**Problem description**
Find the lines in the records below that contain "computer", and report each of them.

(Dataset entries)
* * *

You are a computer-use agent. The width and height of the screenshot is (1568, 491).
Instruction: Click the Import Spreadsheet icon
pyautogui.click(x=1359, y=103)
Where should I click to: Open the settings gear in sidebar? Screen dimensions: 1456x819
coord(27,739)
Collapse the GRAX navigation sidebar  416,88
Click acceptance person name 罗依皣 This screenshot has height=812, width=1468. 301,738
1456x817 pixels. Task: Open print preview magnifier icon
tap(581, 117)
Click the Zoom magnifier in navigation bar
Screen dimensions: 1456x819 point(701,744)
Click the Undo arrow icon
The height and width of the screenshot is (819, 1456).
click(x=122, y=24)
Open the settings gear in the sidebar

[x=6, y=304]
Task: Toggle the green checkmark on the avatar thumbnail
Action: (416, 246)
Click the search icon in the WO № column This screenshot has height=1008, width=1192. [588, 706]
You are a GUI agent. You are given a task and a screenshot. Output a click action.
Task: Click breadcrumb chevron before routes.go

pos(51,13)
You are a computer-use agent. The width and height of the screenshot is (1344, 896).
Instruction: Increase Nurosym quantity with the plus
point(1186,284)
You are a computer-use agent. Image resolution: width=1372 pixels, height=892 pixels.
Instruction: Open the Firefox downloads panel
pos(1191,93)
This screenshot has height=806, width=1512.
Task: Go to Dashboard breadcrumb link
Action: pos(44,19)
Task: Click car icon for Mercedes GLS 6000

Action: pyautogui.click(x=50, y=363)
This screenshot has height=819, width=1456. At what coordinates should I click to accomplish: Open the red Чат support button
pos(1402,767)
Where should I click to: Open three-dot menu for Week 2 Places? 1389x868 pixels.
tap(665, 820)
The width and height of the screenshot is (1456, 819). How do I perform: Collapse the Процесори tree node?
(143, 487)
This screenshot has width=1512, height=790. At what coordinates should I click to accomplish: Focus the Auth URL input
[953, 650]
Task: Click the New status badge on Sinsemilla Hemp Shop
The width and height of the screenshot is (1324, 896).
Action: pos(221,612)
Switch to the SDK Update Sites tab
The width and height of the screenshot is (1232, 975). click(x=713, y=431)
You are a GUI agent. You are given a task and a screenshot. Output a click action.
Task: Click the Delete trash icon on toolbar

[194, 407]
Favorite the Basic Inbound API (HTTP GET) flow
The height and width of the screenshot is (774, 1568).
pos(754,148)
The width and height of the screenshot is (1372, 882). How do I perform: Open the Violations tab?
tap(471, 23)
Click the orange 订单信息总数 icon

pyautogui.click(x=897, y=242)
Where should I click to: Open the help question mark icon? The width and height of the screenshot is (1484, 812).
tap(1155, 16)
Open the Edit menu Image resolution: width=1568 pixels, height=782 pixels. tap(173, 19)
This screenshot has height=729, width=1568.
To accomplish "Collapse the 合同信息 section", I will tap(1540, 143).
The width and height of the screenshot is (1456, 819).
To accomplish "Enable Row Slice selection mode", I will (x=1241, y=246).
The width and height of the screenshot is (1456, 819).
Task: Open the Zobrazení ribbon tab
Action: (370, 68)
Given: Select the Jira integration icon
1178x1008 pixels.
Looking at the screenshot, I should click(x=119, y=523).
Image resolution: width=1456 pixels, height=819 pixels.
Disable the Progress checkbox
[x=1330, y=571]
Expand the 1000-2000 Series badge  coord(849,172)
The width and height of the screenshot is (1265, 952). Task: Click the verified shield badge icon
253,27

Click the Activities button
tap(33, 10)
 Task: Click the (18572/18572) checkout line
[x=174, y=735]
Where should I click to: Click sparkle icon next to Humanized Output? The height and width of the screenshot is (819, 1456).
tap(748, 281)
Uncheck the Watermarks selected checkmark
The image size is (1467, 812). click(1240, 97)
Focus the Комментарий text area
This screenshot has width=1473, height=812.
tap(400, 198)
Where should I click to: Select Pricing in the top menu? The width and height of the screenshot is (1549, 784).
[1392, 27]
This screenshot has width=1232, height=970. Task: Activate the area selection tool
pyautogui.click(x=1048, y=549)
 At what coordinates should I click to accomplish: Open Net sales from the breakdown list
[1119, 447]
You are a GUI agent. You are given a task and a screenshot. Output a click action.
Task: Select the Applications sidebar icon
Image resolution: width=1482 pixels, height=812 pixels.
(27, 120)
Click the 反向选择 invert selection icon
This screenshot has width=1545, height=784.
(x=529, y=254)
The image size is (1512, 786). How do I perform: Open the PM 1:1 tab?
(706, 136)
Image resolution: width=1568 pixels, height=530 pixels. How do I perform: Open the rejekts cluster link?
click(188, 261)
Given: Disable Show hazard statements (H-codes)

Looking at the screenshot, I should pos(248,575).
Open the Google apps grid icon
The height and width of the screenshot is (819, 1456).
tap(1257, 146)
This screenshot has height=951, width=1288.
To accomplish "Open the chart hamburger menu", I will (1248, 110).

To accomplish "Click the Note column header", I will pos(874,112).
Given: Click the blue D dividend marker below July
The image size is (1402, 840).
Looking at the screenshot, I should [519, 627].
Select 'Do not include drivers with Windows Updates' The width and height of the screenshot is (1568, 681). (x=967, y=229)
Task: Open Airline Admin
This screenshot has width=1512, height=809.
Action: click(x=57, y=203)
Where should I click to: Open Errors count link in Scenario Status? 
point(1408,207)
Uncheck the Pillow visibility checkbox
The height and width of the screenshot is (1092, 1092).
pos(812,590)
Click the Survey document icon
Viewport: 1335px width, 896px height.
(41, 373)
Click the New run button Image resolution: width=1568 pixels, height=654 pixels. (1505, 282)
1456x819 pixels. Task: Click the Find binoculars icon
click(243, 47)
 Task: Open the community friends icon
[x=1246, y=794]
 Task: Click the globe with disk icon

* * *

**Written answer**
You are a computer-use agent. The width and height of the screenshot is (1568, 491).
You are a computer-use agent. The width and height of the screenshot is (1344, 896).
You are a computer-use agent. Image resolution: width=1372 pixels, height=892 pixels.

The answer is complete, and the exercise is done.